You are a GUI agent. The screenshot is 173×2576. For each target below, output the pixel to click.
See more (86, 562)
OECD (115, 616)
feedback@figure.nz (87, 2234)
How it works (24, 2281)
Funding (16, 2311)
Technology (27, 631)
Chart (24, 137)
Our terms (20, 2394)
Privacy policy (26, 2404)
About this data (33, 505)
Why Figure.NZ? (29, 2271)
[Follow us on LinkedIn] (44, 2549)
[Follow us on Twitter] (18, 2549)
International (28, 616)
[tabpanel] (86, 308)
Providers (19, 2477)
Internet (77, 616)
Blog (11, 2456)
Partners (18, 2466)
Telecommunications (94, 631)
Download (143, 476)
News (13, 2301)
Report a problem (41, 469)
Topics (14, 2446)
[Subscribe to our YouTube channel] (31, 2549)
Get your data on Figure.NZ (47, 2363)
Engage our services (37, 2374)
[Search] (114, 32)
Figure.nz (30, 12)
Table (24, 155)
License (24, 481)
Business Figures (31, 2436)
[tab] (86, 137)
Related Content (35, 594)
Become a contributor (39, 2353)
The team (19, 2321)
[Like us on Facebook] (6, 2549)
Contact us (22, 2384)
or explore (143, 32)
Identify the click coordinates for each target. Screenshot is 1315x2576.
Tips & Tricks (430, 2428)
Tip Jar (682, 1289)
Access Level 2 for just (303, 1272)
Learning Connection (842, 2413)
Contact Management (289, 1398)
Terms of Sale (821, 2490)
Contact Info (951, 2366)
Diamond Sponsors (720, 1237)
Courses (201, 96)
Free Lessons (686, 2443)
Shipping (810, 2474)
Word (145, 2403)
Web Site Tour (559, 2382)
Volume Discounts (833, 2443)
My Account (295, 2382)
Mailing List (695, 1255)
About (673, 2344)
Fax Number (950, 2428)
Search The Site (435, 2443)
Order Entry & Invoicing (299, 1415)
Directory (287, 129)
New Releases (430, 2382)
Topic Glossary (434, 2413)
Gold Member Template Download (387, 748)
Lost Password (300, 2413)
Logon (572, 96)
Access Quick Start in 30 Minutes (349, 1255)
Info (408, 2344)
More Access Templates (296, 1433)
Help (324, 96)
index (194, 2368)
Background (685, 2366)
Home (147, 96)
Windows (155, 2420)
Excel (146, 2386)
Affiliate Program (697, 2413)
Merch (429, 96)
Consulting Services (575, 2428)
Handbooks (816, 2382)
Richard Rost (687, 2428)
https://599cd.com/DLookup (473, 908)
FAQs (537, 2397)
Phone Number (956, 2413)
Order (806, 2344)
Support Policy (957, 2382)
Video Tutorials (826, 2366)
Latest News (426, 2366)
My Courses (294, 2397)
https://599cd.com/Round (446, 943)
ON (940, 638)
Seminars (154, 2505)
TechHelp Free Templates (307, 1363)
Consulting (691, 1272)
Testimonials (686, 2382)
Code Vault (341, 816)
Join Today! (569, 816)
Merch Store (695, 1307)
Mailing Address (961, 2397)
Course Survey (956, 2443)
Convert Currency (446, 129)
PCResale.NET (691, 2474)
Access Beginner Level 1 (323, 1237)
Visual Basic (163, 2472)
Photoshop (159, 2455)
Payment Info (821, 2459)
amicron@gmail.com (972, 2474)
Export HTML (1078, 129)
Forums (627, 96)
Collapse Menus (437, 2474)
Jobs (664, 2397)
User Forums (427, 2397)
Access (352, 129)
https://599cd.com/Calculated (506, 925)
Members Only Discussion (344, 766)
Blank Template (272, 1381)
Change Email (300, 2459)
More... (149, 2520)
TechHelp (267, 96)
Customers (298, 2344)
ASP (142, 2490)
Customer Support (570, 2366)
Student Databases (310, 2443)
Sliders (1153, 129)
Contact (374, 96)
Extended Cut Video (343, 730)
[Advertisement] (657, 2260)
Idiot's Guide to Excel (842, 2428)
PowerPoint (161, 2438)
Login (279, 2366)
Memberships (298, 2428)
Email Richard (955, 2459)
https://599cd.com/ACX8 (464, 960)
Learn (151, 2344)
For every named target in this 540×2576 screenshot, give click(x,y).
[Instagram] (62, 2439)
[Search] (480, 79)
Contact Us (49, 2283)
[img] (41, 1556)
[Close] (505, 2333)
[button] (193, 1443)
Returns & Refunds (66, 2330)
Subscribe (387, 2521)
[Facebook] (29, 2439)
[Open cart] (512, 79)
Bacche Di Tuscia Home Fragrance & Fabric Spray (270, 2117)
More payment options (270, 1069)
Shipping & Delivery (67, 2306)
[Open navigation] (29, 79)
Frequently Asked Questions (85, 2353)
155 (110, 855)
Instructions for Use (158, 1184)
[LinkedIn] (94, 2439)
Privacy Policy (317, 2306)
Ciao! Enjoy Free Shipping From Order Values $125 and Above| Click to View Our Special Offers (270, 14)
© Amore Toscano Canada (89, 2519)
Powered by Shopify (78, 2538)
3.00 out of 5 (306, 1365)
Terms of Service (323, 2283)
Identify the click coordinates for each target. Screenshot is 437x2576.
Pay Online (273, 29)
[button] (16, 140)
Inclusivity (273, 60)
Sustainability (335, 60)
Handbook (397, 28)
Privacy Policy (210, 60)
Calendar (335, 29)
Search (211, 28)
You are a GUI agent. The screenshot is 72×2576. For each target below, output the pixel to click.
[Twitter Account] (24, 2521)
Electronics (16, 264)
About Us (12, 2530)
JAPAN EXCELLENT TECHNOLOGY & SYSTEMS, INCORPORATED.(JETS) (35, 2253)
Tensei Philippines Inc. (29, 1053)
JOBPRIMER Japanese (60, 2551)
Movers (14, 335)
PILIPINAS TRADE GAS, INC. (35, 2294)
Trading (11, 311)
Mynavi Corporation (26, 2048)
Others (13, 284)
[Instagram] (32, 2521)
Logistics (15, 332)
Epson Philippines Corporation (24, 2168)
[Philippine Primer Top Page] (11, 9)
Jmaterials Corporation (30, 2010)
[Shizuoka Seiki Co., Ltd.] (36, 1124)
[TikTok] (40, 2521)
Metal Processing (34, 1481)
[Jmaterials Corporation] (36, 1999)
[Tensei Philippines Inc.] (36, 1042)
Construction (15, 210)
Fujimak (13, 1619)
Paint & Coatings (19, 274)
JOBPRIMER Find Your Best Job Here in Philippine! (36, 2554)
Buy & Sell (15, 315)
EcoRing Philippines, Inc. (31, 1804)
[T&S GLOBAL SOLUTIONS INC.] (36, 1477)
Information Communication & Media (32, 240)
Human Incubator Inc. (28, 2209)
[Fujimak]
• • •
What to produce:
One exact transcript of the whole listing is the expected answer.

Result below:
You are a GUI agent. The screenshot is 173×2576. For each target below, output the pixel to click.
See more (86, 562)
OECD (115, 616)
feedback@figure.nz (87, 2234)
How it works (24, 2281)
Funding (16, 2311)
Technology (27, 631)
Chart (24, 137)
Our terms (20, 2394)
Privacy policy (26, 2404)
About this data (33, 505)
Why Figure.NZ? (29, 2271)
[Follow us on LinkedIn] (44, 2549)
[Follow us on Twitter] (18, 2549)
International (28, 616)
[tabpanel] (86, 308)
Providers (19, 2477)
Internet (77, 616)
Blog (11, 2456)
Partners (18, 2466)
Telecommunications (94, 631)
Download (143, 476)
News (13, 2301)
Report a problem (41, 469)
Topics (14, 2446)
[Subscribe to our YouTube channel] (31, 2549)
Get your data on Figure.NZ (47, 2363)
Engage our services (37, 2374)
[Search] (114, 32)
Figure.nz (30, 12)
Table (24, 155)
License (24, 481)
Business Figures (31, 2436)
[tab] (86, 137)
Related Content (35, 594)
Become a contributor (39, 2353)
The team (19, 2321)
[Like us on Facebook] (6, 2549)
Contact us (22, 2384)
or explore (143, 32)
Identify the click coordinates for each target. Screenshot is 1315x2576.
Tips & Tricks (430, 2428)
Tip Jar (682, 1289)
Access Level 2 for just (303, 1272)
Learning Connection (842, 2413)
Contact Management (289, 1398)
Terms of Sale (821, 2490)
Contact Info (951, 2366)
Diamond Sponsors (720, 1237)
Courses (201, 96)
Free Lessons (686, 2443)
Shipping (810, 2474)
Word (145, 2403)
Web Site Tour (559, 2382)
Volume Discounts (833, 2443)
My Account (295, 2382)
Mailing List (695, 1255)
About (673, 2344)
Fax Number (950, 2428)
Search The Site (435, 2443)
Order Entry & Invoicing (299, 1415)
Directory (287, 129)
New Releases (430, 2382)
Topic Glossary (434, 2413)
Gold Member Template Download (387, 748)
Lost Password (300, 2413)
Logon (572, 96)
Access Quick Start in 30 Minutes (349, 1255)
Info (408, 2344)
More Access Templates (296, 1433)
Help (324, 96)
index (194, 2368)
Background (685, 2366)
Home (147, 96)
Windows (155, 2420)
Excel (146, 2386)
Affiliate Program (697, 2413)
Merch (429, 96)
Consulting Services (575, 2428)
Handbooks (816, 2382)
Richard Rost (687, 2428)
https://599cd.com/DLookup (473, 908)
FAQs (537, 2397)
Phone Number (956, 2413)
Order (806, 2344)
Support Policy (957, 2382)
Video Tutorials (826, 2366)
Latest News (426, 2366)
My Courses (294, 2397)
https://599cd.com/Round (446, 943)
ON (940, 638)
Seminars (154, 2505)
TechHelp Free Templates (307, 1363)
Consulting (691, 1272)
Testimonials (686, 2382)
Code Vault (341, 816)
Join Today! (569, 816)
Merch Store (695, 1307)
Mailing Address (961, 2397)
Course Survey (956, 2443)
Convert Currency (446, 129)
PCResale.NET (691, 2474)
Access Beginner Level 1 (323, 1237)
Visual Basic (163, 2472)
Photoshop (159, 2455)
Payment Info (821, 2459)
amicron@gmail.com (972, 2474)
Export HTML (1078, 129)
Forums (627, 96)
Collapse Menus (437, 2474)
Jobs (664, 2397)
User Forums (427, 2397)
Access (352, 129)
https://599cd.com/Calculated (506, 925)
Members Only Discussion (344, 766)
Blank Template (272, 1381)
Change Email (300, 2459)
More... (149, 2520)
TechHelp (267, 96)
Customers (298, 2344)
ASP (142, 2490)
Customer Support (570, 2366)
Student Databases (310, 2443)
Sliders (1153, 129)
Contact (374, 96)
Extended Cut Video (343, 730)
[Advertisement] (657, 2260)
Idiot's Guide to Excel (842, 2428)
PowerPoint (161, 2438)
Login (279, 2366)
Memberships (298, 2428)
Email Richard (955, 2459)
https://599cd.com/ACX8 (464, 960)
Learn (151, 2344)
For every named target in this 540×2576 screenshot, give click(x,y).
[Instagram] (62, 2439)
[Search] (480, 79)
Contact Us (49, 2283)
[img] (41, 1556)
[Close] (505, 2333)
[button] (193, 1443)
Returns & Refunds (66, 2330)
Subscribe (387, 2521)
[Facebook] (29, 2439)
[Open cart] (512, 79)
Bacche Di Tuscia Home Fragrance & Fabric Spray (270, 2117)
More payment options (270, 1069)
Shipping & Delivery (67, 2306)
[Open navigation] (29, 79)
Frequently Asked Questions (85, 2353)
155 (110, 855)
Instructions for Use (158, 1184)
[LinkedIn] (94, 2439)
Privacy Policy (317, 2306)
Ciao! Enjoy Free Shipping From Order Values $125 and Above| Click to View Our Special Offers (270, 14)
© Amore Toscano Canada (89, 2519)
Powered by Shopify (78, 2538)
3.00 out of 5 (306, 1365)
Terms of Service (323, 2283)
Identify the click coordinates for each target. Screenshot is 437x2576.
Pay Online (273, 29)
[button] (16, 140)
Inclusivity (273, 60)
Sustainability (335, 60)
Handbook (397, 28)
Privacy Policy (210, 60)
Calendar (335, 29)
Search (211, 28)
You are a GUI agent. The screenshot is 72×2576. For each target below, output the pixel to click.
[Twitter Account] (24, 2521)
Electronics (16, 264)
About Us (12, 2530)
JAPAN EXCELLENT TECHNOLOGY & SYSTEMS, INCORPORATED.(JETS) (35, 2253)
Tensei Philippines Inc. (29, 1053)
JOBPRIMER Japanese (60, 2551)
Movers (14, 335)
PILIPINAS TRADE GAS, INC. (35, 2294)
Trading (11, 311)
Mynavi Corporation (26, 2048)
Others (13, 284)
[Instagram] (32, 2521)
Logistics (15, 332)
Epson Philippines Corporation (24, 2168)
[Philippine Primer Top Page] (11, 9)
Jmaterials Corporation (30, 2010)
[Shizuoka Seiki Co., Ltd.] (36, 1124)
[TikTok] (40, 2521)
Metal Processing (34, 1481)
[Jmaterials Corporation] (36, 1999)
[Tensei Philippines Inc.] (36, 1042)
Construction (15, 210)
Fujimak (13, 1619)
Paint & Coatings (19, 274)
JOBPRIMER Find Your Best Job Here in Philippine! (36, 2554)
Buy & Sell (15, 315)
EcoRing Philippines, Inc. (31, 1804)
[T&S GLOBAL SOLUTIONS INC.] (36, 1477)
Information Communication & Media (32, 240)
Human Incubator Inc. (28, 2209)
[Fujimak]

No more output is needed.